Featured image is “WordPress Error” by “tara hunt” on Flickr and is released under a CC-BY-SA license.

A photo of a door with the focus on the handle which has a lock in the centre of the knob. The lock has a key in it, with a bunch of keys dangling from the central ring.

Using direnv with terraform, terragrunt, saml2aws, SOPS and AWS KMS

In my current project I am often working with Infrastructure as Code (IoC) in the form of Terraform and Terragrunt files. Before I joined the team a decision was made to use SOPS from Mozilla, and this is encrypted with an AWS KMS key. You can only access specific roles using the SAML2AWS credentials, and I won’t be explaining how to set that part up, as that is highly dependant on your SAML provider.

While much of our environment uses AWS, we do have a small presence hosted on-prem, using a hypervisor service. I’ll demonstrate this with Proxmox, as this is something that I also use personally :)

Firstly, make sure you have all of the above tools installed! For one stage, you’ll also require yq to be installed. Ensure you’ve got your shell hook setup for direnv as we’ll need this later too.

Late edit 2023-07-03: There was a bug in v0.22.0 of the terraform which didn’t recognise the environment variables prefixed PROXMOX_VE_ – a workaround by using TF_VAR_PROXMOX_VE and a variable "PROXMOX_VE_" {} block in the Terraform code was put in place for the inital publication of this post. The bug was fixed in 0.23.0 which this post now uses instead, and so as a result the use of TF_VAR_ prefixed variables was removed too.

Set up AWS Vault

AWS KMS

AWS Key Management Service (KMS) is a service which generates and makes available encryption keys, backed by the AWS service.
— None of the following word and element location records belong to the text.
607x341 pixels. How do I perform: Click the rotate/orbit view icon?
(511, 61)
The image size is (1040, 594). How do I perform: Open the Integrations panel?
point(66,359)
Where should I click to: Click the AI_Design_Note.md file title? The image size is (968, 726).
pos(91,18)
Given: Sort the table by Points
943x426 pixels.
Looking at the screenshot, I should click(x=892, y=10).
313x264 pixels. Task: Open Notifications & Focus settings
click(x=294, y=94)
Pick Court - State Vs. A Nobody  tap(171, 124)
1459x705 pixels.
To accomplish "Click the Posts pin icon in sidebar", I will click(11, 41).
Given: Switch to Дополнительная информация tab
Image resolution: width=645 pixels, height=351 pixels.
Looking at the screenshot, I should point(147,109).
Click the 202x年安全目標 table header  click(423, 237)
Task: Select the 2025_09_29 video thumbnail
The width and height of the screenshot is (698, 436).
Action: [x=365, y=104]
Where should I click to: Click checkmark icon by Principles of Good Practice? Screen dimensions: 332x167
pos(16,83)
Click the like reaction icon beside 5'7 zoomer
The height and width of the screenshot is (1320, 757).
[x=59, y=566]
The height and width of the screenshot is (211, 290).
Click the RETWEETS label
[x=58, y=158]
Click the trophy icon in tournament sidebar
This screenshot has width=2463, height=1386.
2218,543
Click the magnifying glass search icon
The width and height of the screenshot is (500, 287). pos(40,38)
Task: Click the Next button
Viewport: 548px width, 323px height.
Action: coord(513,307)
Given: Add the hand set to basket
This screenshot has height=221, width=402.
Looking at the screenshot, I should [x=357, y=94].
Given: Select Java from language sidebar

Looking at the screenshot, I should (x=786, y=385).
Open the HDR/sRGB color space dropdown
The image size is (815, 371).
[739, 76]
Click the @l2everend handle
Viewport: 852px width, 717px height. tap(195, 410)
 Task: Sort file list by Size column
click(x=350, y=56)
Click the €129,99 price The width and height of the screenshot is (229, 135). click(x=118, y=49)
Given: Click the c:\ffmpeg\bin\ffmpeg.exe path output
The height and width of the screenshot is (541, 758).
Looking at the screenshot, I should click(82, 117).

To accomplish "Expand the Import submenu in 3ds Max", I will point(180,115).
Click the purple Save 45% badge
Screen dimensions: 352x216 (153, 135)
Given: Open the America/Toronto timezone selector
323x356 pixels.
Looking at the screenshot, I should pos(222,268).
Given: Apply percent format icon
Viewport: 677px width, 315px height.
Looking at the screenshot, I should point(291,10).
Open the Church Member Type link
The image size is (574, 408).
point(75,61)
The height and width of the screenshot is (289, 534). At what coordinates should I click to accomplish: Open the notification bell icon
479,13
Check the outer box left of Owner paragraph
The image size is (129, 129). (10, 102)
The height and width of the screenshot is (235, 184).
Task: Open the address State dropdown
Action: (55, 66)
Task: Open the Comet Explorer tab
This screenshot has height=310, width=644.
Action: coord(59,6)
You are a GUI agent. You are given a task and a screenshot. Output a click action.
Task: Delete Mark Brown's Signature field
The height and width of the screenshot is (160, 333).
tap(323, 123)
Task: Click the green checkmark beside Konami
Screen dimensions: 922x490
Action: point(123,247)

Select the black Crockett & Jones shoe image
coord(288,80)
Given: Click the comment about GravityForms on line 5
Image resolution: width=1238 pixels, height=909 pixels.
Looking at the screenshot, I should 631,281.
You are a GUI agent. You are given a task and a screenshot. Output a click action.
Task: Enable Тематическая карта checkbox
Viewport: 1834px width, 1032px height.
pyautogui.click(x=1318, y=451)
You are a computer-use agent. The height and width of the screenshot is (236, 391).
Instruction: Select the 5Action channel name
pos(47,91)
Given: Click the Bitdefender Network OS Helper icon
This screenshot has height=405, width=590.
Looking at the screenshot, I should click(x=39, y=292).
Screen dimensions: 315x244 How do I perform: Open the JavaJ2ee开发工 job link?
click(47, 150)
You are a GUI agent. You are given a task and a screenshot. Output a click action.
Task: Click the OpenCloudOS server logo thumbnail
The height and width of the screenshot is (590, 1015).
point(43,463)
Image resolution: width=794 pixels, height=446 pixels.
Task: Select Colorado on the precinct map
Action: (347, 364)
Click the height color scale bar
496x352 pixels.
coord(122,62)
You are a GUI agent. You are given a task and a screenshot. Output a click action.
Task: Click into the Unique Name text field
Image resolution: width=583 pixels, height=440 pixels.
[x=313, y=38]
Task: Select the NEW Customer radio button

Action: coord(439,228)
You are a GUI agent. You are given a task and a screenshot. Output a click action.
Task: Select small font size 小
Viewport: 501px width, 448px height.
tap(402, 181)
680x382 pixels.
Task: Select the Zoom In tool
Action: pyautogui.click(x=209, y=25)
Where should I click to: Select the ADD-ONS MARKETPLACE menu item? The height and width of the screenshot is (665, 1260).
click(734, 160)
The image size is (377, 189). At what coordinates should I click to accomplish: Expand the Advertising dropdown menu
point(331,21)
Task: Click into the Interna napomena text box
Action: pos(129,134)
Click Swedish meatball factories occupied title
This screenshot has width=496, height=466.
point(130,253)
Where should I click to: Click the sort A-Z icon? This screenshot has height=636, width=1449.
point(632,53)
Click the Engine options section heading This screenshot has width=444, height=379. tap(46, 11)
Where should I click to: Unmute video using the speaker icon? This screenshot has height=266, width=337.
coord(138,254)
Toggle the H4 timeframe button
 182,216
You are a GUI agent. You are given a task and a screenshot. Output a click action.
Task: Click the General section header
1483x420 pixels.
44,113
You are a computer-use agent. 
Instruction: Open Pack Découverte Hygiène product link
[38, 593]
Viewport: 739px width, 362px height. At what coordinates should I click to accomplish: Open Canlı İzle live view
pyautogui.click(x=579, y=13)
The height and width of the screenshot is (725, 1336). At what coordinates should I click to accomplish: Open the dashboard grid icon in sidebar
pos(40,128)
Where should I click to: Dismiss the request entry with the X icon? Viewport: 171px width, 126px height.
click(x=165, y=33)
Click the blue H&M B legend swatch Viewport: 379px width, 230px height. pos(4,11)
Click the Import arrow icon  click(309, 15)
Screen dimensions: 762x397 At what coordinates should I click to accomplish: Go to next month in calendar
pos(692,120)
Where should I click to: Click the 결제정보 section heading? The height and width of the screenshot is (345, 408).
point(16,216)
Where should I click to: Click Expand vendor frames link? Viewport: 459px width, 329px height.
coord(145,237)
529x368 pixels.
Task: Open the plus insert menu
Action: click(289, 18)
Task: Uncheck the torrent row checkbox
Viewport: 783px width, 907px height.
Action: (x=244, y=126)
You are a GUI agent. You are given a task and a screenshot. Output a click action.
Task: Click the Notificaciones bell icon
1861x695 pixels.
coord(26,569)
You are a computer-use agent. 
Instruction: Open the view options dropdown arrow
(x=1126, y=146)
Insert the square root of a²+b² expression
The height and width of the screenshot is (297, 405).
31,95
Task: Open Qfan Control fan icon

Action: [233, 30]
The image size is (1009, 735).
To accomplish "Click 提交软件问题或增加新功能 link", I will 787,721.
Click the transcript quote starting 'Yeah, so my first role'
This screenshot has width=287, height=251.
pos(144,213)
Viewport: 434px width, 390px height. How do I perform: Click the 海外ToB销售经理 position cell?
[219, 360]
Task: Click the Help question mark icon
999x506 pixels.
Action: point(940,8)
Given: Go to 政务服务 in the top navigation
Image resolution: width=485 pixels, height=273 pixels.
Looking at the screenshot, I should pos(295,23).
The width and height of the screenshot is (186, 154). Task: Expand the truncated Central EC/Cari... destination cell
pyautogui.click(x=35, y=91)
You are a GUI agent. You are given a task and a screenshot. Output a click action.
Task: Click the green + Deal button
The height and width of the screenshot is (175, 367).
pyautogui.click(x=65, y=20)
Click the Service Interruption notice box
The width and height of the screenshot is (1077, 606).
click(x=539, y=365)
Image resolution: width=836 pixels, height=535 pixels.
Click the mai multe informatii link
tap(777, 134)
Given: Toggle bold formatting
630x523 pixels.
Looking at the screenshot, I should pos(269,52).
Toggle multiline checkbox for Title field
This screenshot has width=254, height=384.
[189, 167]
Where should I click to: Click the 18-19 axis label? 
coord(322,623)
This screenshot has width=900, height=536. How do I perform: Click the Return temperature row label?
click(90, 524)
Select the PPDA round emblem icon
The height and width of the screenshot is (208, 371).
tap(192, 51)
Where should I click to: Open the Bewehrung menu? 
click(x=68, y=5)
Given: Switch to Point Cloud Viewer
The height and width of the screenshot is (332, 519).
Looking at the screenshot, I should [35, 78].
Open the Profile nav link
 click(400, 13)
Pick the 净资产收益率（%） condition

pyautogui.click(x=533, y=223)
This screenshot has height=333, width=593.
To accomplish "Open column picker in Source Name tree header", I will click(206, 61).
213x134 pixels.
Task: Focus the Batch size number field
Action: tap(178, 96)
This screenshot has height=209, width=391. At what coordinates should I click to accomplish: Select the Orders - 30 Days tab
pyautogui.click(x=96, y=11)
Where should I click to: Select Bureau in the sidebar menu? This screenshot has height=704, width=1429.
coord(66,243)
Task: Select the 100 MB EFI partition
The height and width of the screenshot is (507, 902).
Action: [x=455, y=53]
There are *lots* of ways to cut that particular cake, but let’s do this a quick and easy way… terraform

variable "name" {
  default = "SOPS"
  type    = string
}
resource "aws_kms_key" "this" {
  tags                     = {
    Name : var.name,
    Owner : "Admins"
  }
  key_usage                = "ENCRYPT_DECRYPT"
  customer_master_key_spec = "SYMMETRIC_DEFAULT"
  deletion_window_in_days  = 30
  is_enabled               = true
  enable_key_rotation      = false
  policy                   = <<EOF
{
  "Version": "2012-10-17",
  "Id": "key-default-1",
  "Statement": [
    {
      "Sid": "Root Access",
      "Effect": "Allow",
      "Principal": {
        "AWS": "arn:aws:iam::${get_aws_account_id()}:root"
      },
      "Action": "kms:*",
      "Resource": "*"
    },
    {
      "Sid": "Estate Admin Access",
      "Effect": "Allow",
      "Principal": {
        "AWS": "arn:aws:iam::${get_aws_account_id()}:role/estateadmins"
      },
      "Action": [
        "kms:Describe*",
        "kms:List*",
        "kms:Get*",
        "kms:Encrypt*"
      ],
      "Resource": "*"
    }
  ]
}
EOF
}

resource "aws_kms_alias" "this" {
  target_key_id = aws_kms_key.this.key_id
  name          = "alias/${var.name}"
}

output "key" {
  value = aws_kms_alias.this.arn
}

After running this, let’s assume that we get an output for the “key” value of:

arn:aws:kms:us-east-1:123456789012:alias/main

Setup Sops

In your terragrunt tree, create a file called .sops.yaml, which contains:

---
creation_rules:
  - kms: arn:aws:kms:us-east-1:123456789012:alias/main

And a file called secrets.enc.yaml which contains:

---
PROXMOX_VE_USERNAME: root@pam
PROXMOX_VE_PASSWORD: deadb33f@2023

Test that your KMS works by assuming your IAM role via SAML2AWS like this:

$ saml2aws login --skip-prompt --quiet
$ saml2aws exec -- sops --verbose --encrypt --in-place secrets.enc.yaml
[AWSKMS]	 INFO[0000] Encryption succeeded                          arn="arn:aws:kms:us-east-1:123456789012:alias/main"
[CMD]		 INFO[0000] File written successfully

Setup direnv

Outside your tree, in ~/.config/direnv/lib create a file called use_sops.sh (does not need to be chmod +x or chmod 755!) containing this:

# Based on https://github.com/direnv/direnv/wiki/Sops
use_sops() {
    local path=${1:-$PWD/secrets.enc.yaml}
    if [ -e "$path" ]
    then
        if grep -q -E '^sops:' "$path"
        then
            eval "$(sops --decrypt --output-type dotenv "$path" 2>/dev/null | direnv dotenv bash /dev/stdin || false)"
        else
            if [ -n "$(command -v yq)" ]
            then
                eval "$(yq eval --output-format props "$path" | direnv dotenv bash /dev/stdin)"
                export SOPS_WARNING="unencrypted $path"
            fi
        fi
    fi
    watch_file "$path"
}

There are two key lines here, the first of which is:

eval "$(sops -d --output-type dotenv "$path" 2>/dev/null | direnv dotenv bash /dev/stdin || false)"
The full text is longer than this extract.